My body is my home

Artist Shabnam Shabazi discusses the ideas explored in her new show, Body House (version 2), which can be seen at London’s Chelsea Theatre on Wednesday 24 October at 7.30pm. Shabnam was born in Tehran and came to London in 1979. Her work includes performance, theatre, object, video, sound, text, mixed media and installation

“I have been on the road for such a long time. My only true country is my body. I tried to survive like some music that was never written.”

(Faustin Linyekula)

It seems that there has to be a fissure or crack, an unbearable wound that returns before one becomes aware of the fact that perhaps it is worth giving one’s body some consideration as one’s home, the vessel and carrier of one’s hopes, dreams and aspirations.
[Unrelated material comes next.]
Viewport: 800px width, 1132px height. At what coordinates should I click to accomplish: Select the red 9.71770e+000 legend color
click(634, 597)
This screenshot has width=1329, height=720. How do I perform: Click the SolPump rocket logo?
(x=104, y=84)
After years of asking ‘where is home?’, looking for home as a physical and geographic place, and as something ‘out there’, it took a recurring wound to trigger my realisation that my body is my home. The conditions of displacement and exile make it impossible to look upon the idea of home as a stable geographic location. Exiles and displaced people naturally exist in more than one location. Clearly a symptom of displacement is that one is forever on the road, in motion, unable to resolve one’s inner conflicts in relation to home, place or belonging. It is impossible for the notion of home to exist as a physical or permanent location in an exile’s life, so one has to find other strategies for resolving one’s inner conflict and traumatic memories.
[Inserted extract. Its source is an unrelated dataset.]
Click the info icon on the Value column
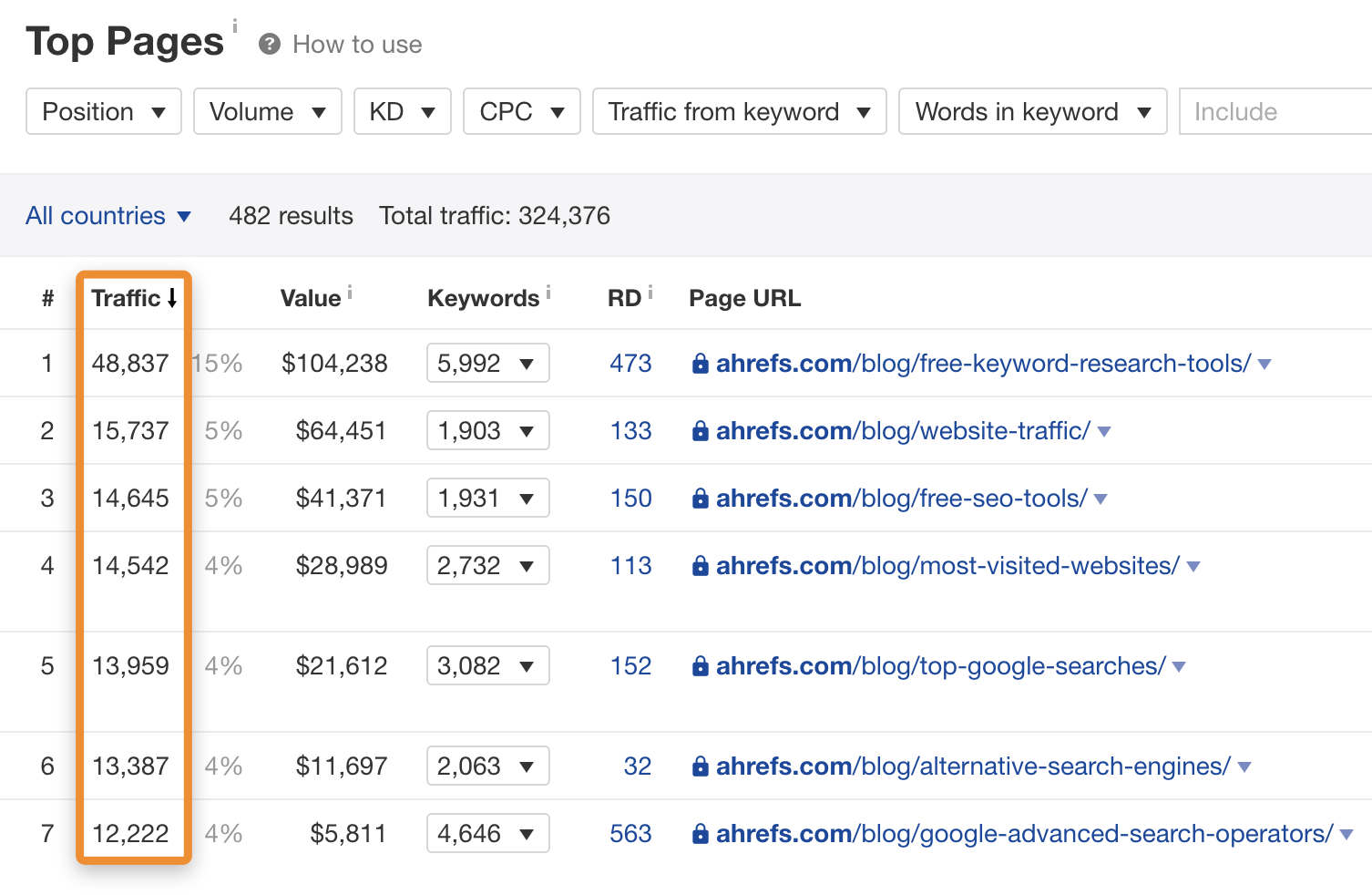1372x895 pixels. [352, 290]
When Faustin Linyekula says: ‘I tried to survive like some music that was never written’, I understand. It strikes a chord in me because it is about the condition of exile, and ‘otherness’, the politics of difference. In the eyes of the system, Black artists are always ‘new and emerging’. One’s existence has to be justified: ‘…I tried to survive like some music that was never written.’ There is a divide and rule politics, which is colonial indeed. So there is something in Faustin Linyekula’s quote that is about the condition of being an exile, refugee or émigré. Faustin Linyekula having been an exile due to the political situation in Congo, Central Africa writes ‘My only true country is my body’, and something in me shudders when I hear this.
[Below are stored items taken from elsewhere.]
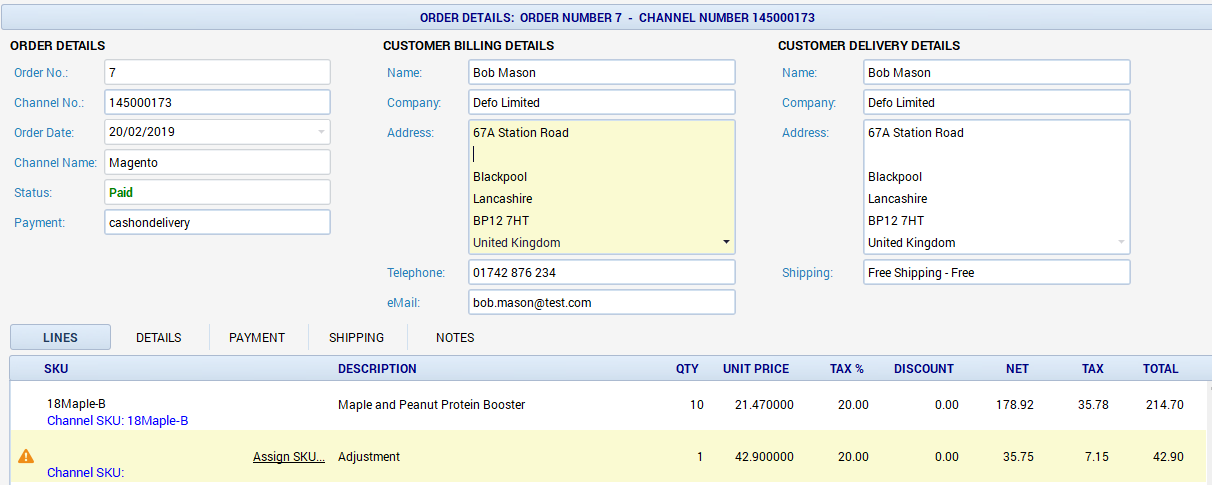Go to the SHIPPING tab
The width and height of the screenshot is (1212, 485).
pyautogui.click(x=356, y=338)
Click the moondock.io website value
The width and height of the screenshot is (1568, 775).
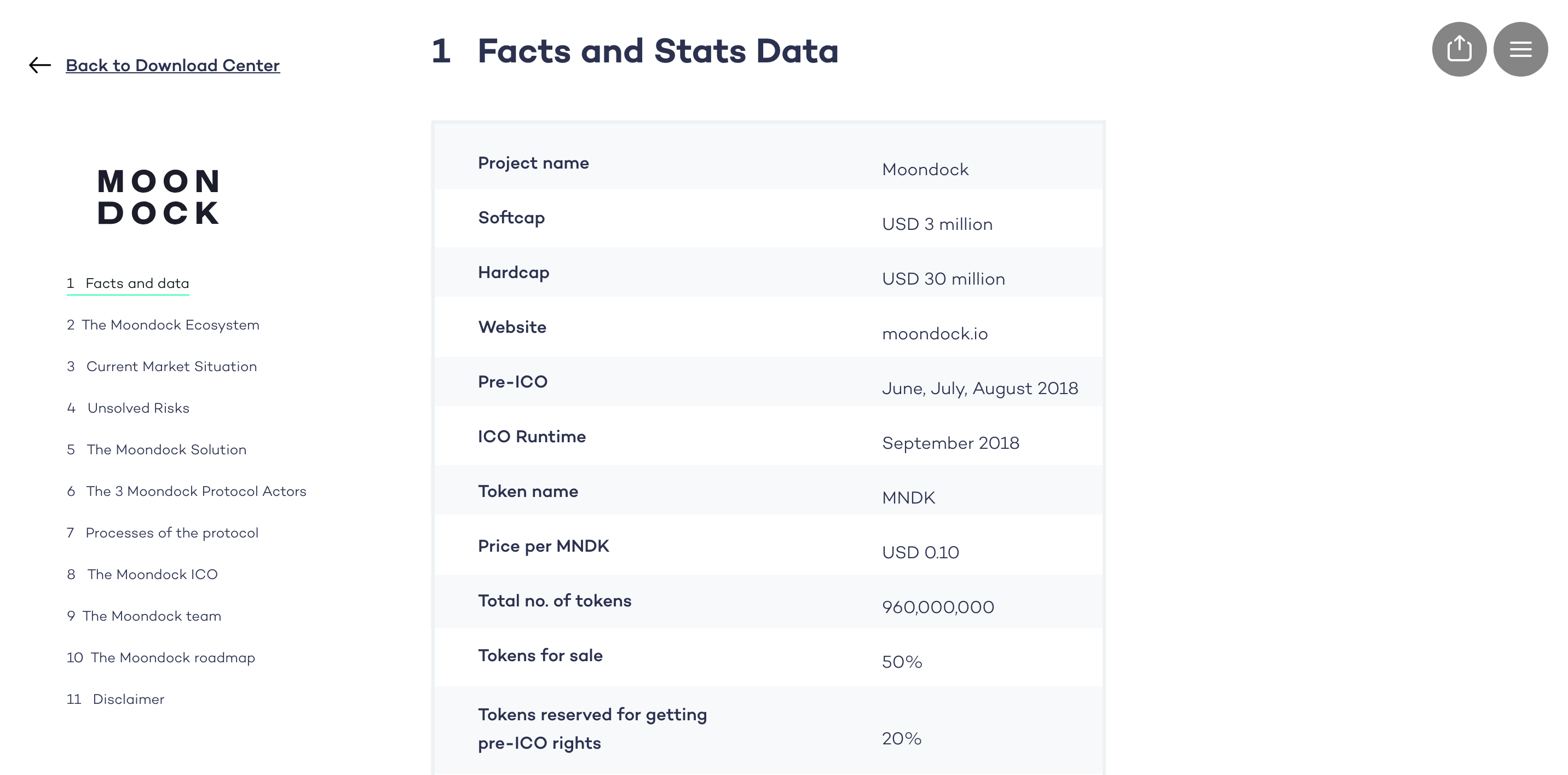click(x=935, y=333)
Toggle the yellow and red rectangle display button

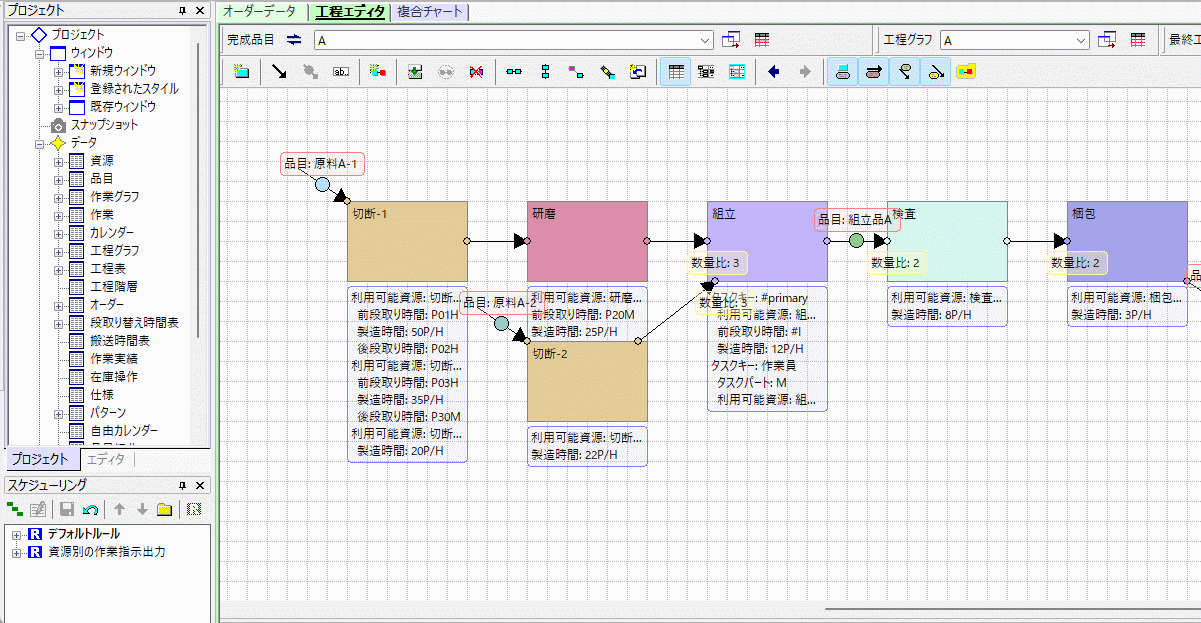coord(965,72)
My light bulb moment, my epiphany, my moment of truth came when I was at my cousin’s house in LA interviewing family who I had not seen for twenty years. I saw a child’s house made out of cardboard, which I instinctively put on my head. I connected across time and culture, and I actually became the ‘Woman House’ of Louise Bourgeois‘ famous ‘Woman House’ paintings, although at the time I did not know about Bourgeois’ work.

Now, as I become this ‘Woman House’, a re-enactment, and a moment where experience transmutes knowledge, I arrive at the distinct realization that ‘my body is my home’.

The photo shows Shabnam in a leopard skin dress standing with a cardboard house covering her head. The photo has been given more contrast than normal and is in sandy colours.